- _Page text_
--------------------

- Date: April 25 – May 1
- Edition: 5th

Champions

Singles
- Roberta Vinci

Doubles
- Iveta Benešová / Barbora Záhlavová-Strýcová
| Barcelona Ladies Open |

= 2011 Barcelona Ladies Open =

The 2011 Barcelona Ladies Open was a tennis tournament played on outdoor clay courts. It was the 5th edition of the Barcelona Ladies Open, and an International-level tournament on the 2011 WTA Tour. It took place at the Tennis de la Vall d'Hebron in Barcelona, Catalonia, Spain, from April 25 through May 1, 2011.

--------------------

[Pointing lines for text and elements]

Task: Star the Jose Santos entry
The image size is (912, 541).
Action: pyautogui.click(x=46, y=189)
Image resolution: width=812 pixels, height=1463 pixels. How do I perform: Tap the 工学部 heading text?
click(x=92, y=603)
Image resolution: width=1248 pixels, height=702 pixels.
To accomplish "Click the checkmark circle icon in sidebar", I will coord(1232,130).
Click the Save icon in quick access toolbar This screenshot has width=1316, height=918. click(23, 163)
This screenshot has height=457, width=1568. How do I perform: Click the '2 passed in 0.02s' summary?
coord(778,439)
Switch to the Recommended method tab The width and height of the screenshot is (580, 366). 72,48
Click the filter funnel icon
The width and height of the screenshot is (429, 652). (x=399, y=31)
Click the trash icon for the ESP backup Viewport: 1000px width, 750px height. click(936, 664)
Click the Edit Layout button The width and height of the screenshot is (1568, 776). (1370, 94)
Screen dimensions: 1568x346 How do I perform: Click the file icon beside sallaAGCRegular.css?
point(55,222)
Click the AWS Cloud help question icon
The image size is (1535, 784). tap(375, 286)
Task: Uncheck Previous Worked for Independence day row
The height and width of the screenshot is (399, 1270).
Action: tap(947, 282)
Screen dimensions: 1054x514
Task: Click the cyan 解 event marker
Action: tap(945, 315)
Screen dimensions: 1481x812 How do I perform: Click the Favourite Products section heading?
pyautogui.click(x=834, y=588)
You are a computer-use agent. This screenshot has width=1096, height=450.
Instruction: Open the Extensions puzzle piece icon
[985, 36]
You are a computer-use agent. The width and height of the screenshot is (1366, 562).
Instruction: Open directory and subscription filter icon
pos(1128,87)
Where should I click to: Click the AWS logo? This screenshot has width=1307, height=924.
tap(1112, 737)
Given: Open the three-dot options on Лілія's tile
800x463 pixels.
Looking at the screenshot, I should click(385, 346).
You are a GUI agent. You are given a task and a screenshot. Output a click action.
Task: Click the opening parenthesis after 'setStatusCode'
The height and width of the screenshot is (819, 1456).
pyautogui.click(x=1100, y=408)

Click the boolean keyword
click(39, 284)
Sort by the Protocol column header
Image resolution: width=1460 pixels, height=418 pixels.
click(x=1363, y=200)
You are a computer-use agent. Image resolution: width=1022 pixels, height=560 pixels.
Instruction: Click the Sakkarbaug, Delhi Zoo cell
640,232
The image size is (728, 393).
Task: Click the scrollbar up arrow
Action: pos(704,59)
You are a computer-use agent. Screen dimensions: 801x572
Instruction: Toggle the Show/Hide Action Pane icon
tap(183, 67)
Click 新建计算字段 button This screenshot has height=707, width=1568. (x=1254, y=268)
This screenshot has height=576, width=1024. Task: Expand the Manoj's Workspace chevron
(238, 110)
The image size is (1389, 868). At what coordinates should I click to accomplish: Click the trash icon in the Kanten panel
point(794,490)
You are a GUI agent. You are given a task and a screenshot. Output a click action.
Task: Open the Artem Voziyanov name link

--------------------

- _Requirements_
Print the page text about the 2011 Barcelona Ladies Open in full, reproducing every line without any change. The lines are separate material and have no connection to the page text about the 2011 Barcelona Ladies Open.

- _Output below_
- Date: April 25 – May 1
- Edition: 5th

Champions

Singles
- Roberta Vinci

Doubles
- Iveta Benešová / Barbora Záhlavová-Strýcová
| Barcelona Ladies Open |

= 2011 Barcelona Ladies Open =

The 2011 Barcelona Ladies Open was a tennis tournament played on outdoor clay courts. It was the 5th edition of the Barcelona Ladies Open, and an International-level tournament on the 2011 WTA Tour. It took place at the Tennis de la Vall d'Hebron in Barcelona, Catalonia, Spain, from April 25 through May 1, 2011.